When purchasing a brisket, look for one in the 8-12 pound range. Anything larger will likely be too large to manage in a standard backyard grill. When you get the brisket home, rinse it with cool water, pat it dry with paper towels, and trim the large section of fat over the point. Do not trim it completely off – you need to leave some fat to keep the meat moist through the long cooking process. Just trim the fat to an even 1/8 to 1/4 inch layer. Next, apply a small amount of extra virgin olive oil to your hands and then rub the dry rub (see recipe, below) into the meat.* Really massage the rub into the meat (“rub” – get it?). Once you have a good coat of dry rub on the meat, wrap it tightly in plastic wrap and place it on a baking sheet in the refrigerator. Let it sit for at least 2 hours, preferably 24 hours (or up to 2 days).

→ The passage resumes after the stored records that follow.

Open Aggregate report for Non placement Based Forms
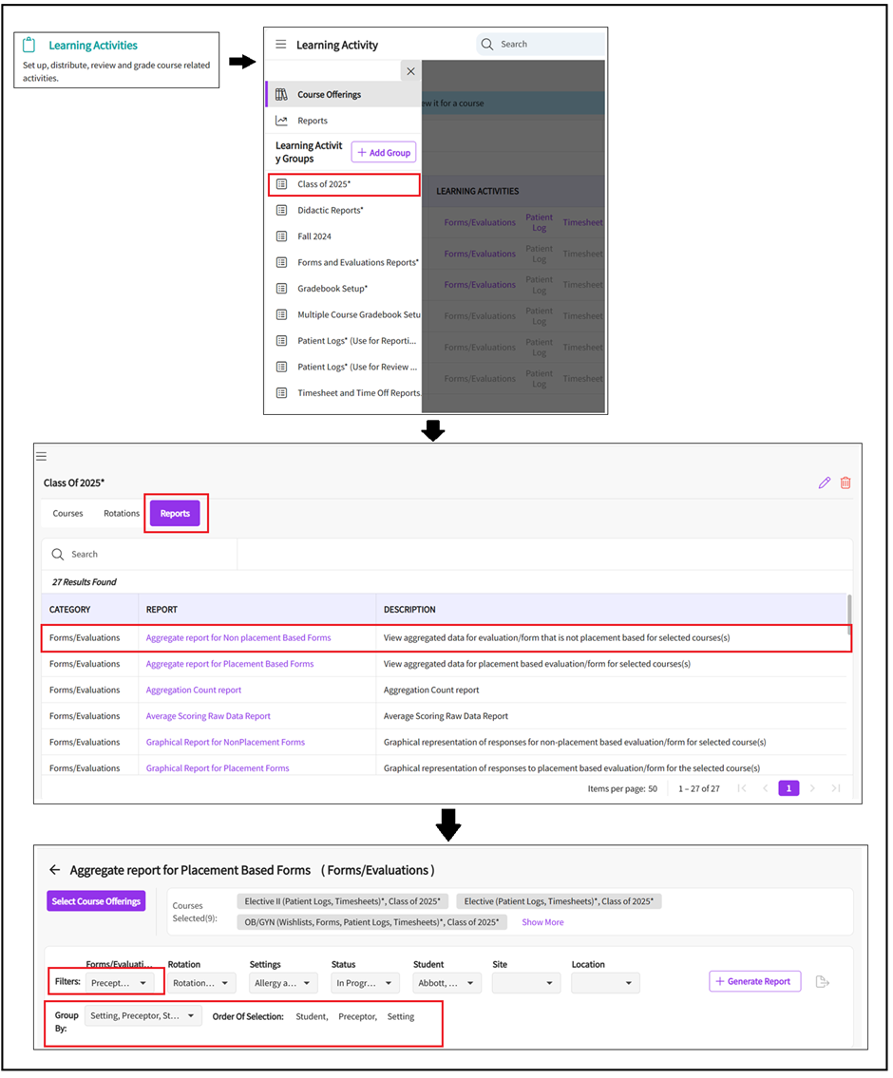The height and width of the screenshot is (1078, 893). click(238, 638)
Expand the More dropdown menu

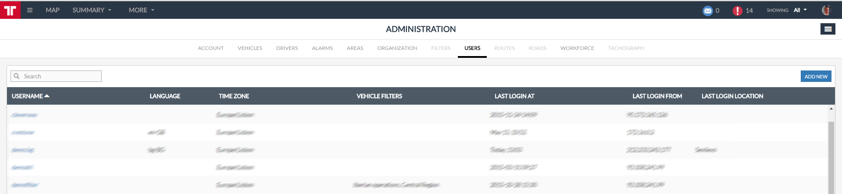click(141, 10)
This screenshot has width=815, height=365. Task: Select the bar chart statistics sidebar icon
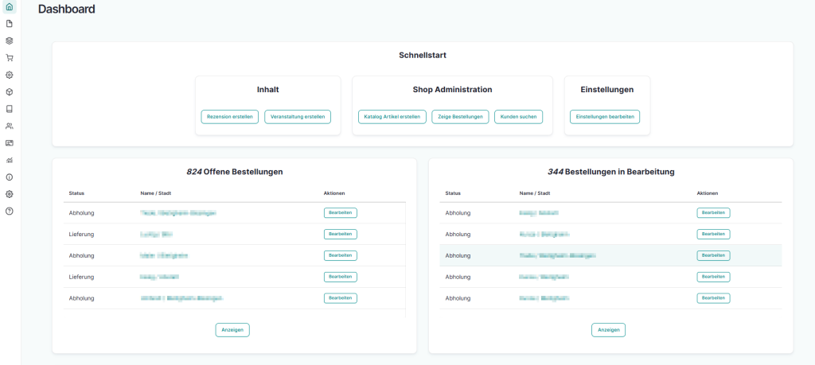click(10, 160)
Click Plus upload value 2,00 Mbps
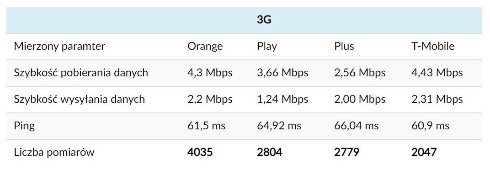Image resolution: width=490 pixels, height=181 pixels. pyautogui.click(x=360, y=99)
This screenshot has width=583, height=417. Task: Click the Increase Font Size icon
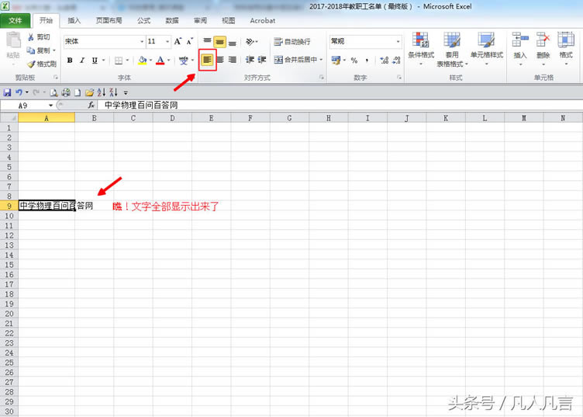[x=178, y=41]
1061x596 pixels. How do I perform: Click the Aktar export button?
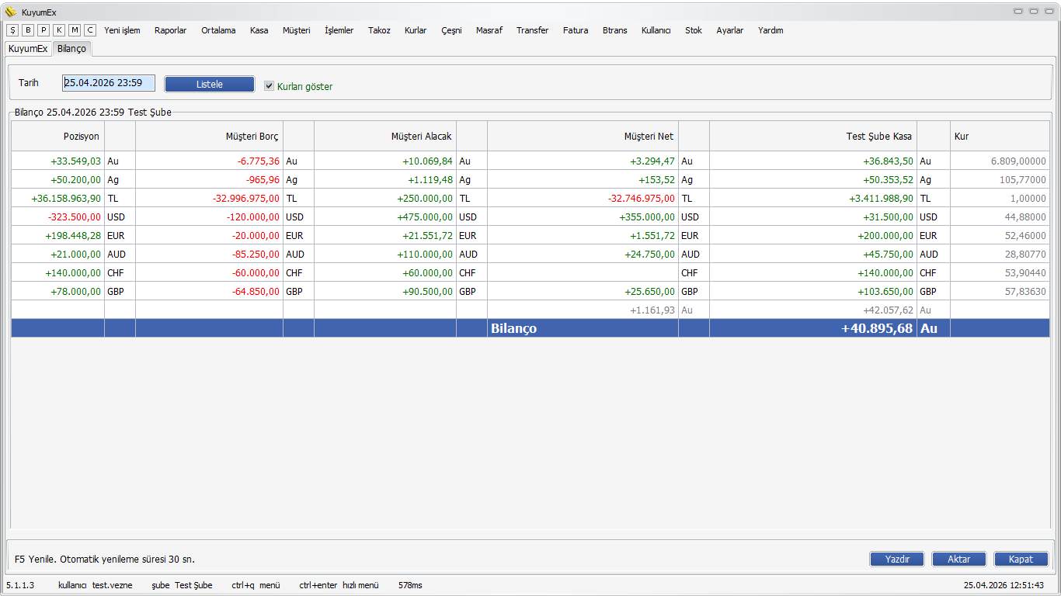coord(958,559)
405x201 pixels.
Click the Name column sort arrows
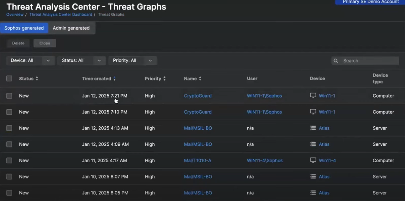pyautogui.click(x=200, y=79)
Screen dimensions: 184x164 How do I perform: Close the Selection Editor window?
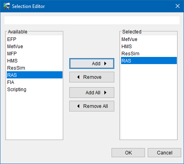point(178,6)
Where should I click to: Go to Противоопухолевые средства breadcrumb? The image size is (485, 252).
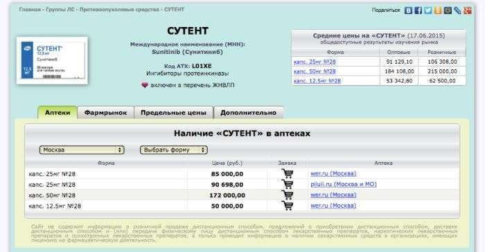coord(119,10)
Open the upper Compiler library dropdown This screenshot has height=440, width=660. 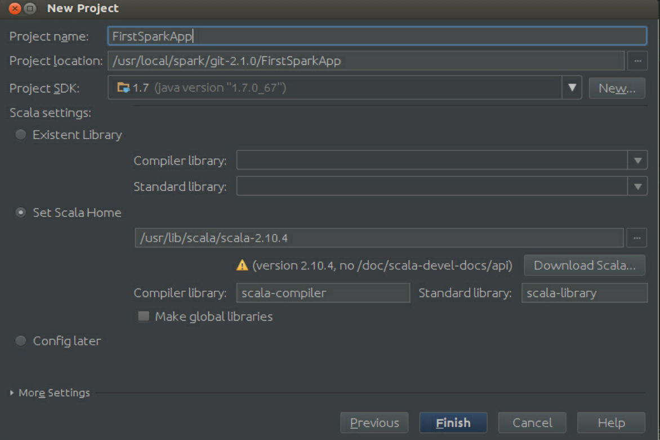(x=637, y=161)
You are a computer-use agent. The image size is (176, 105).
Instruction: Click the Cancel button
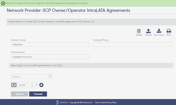[38, 94]
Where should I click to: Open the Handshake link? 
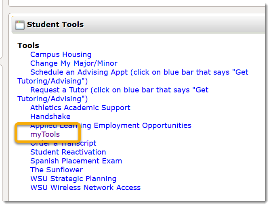[x=50, y=117]
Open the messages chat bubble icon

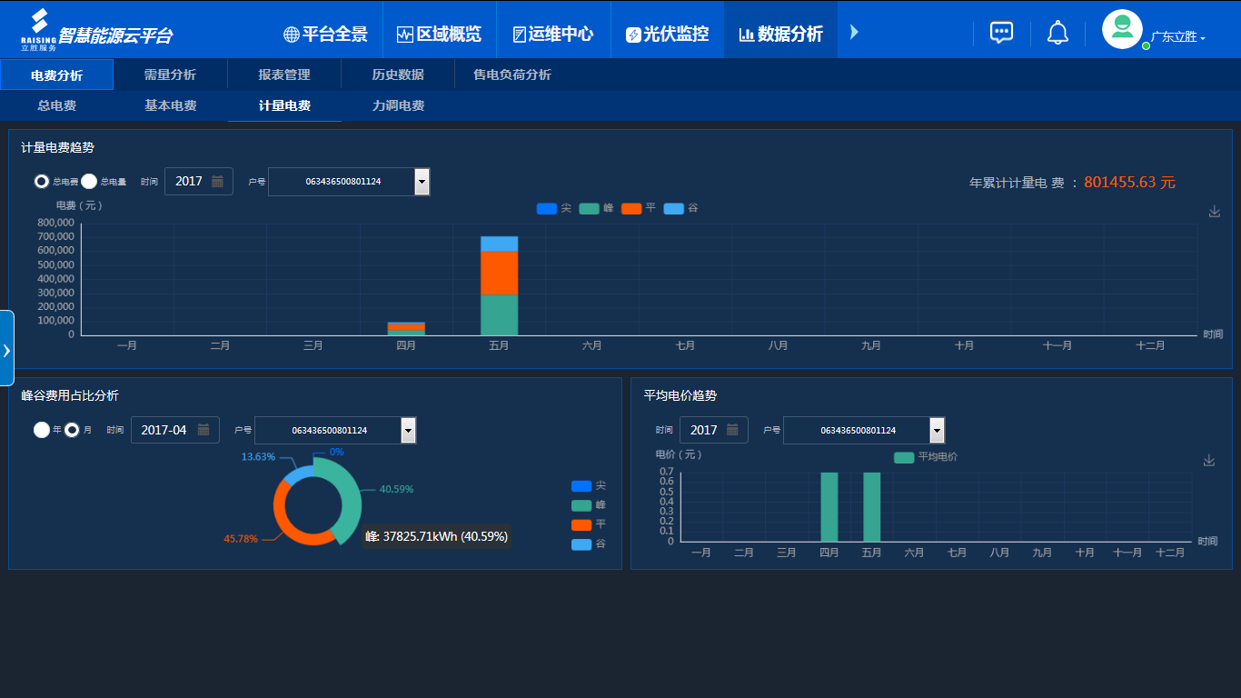[1001, 31]
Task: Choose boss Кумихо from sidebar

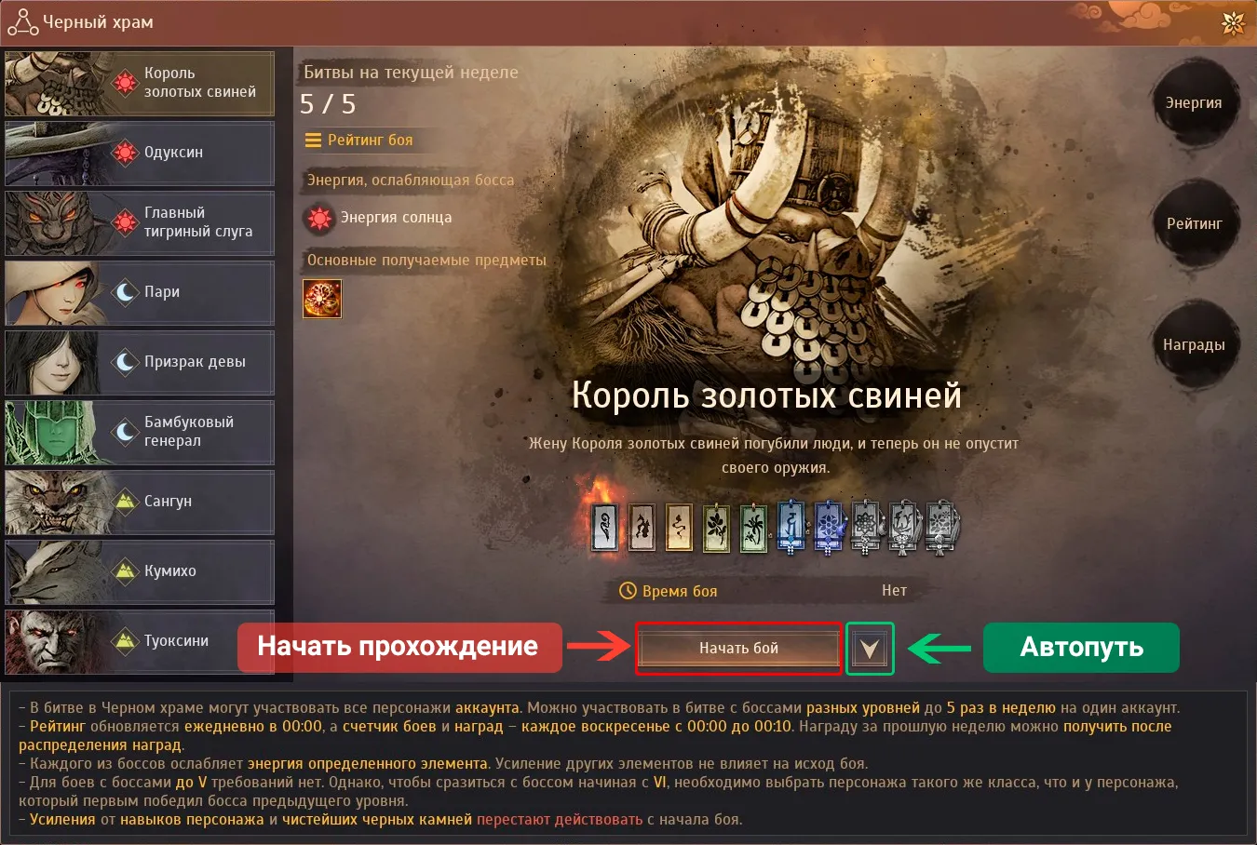Action: click(x=140, y=572)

*There are some “purists” who use only salt and pepper as a rub. If you want to be a snob about it, then go right ahead. But it is not heresy to use a dry rub on brisket – not like adding beans to chili.

Preparing the grill

When you purchase the brisket make sure you pick up some wood chunks to add smoke to your fire and flavor to the meat. Mesquite is the preferred wood. If you cannot find mesquite chunks I suppose you can use hickory. Honestly, though, find some mesquite. Hell, even the Wal-Mart carries mesquite chunks.

Before firing up the grill, you must attend to several other items. First, the wood chunks need to be thoroughly soaked in water (otherwise they will burn). Put several handfuls of wood chunks in a bucket and cover them in water for at least an hour. I usually do this step first and then remove the brisket from the refrigerator. The wood chunks soak while the brisket comes up to room temperature. In the meantime, fill your cooler, grab your lawn chair and find a comfortable place to sit and watch the grill.

You also need to assemble the rest of your cooking tools. For charcoal grills, this includes a chimney starter, charcoal (I like to use the all natural wood charcoal, but remember that it burns hotter than charcoal briquettes), meat thermometer (bonus points if your grill is also equipped with a thermometer), and heat resistant gloves (welder’s gloves are nice for this purpose). For gas grills, obviously you can omit the charcoal and chimney starter. Let me say that while a gas grill will work for barbequing a brisket, it is not the ideal tool for such a purpose. However, if gas is what you have, then use it. Just consult your grill instructions on smoking wood chips and adjust accordingly.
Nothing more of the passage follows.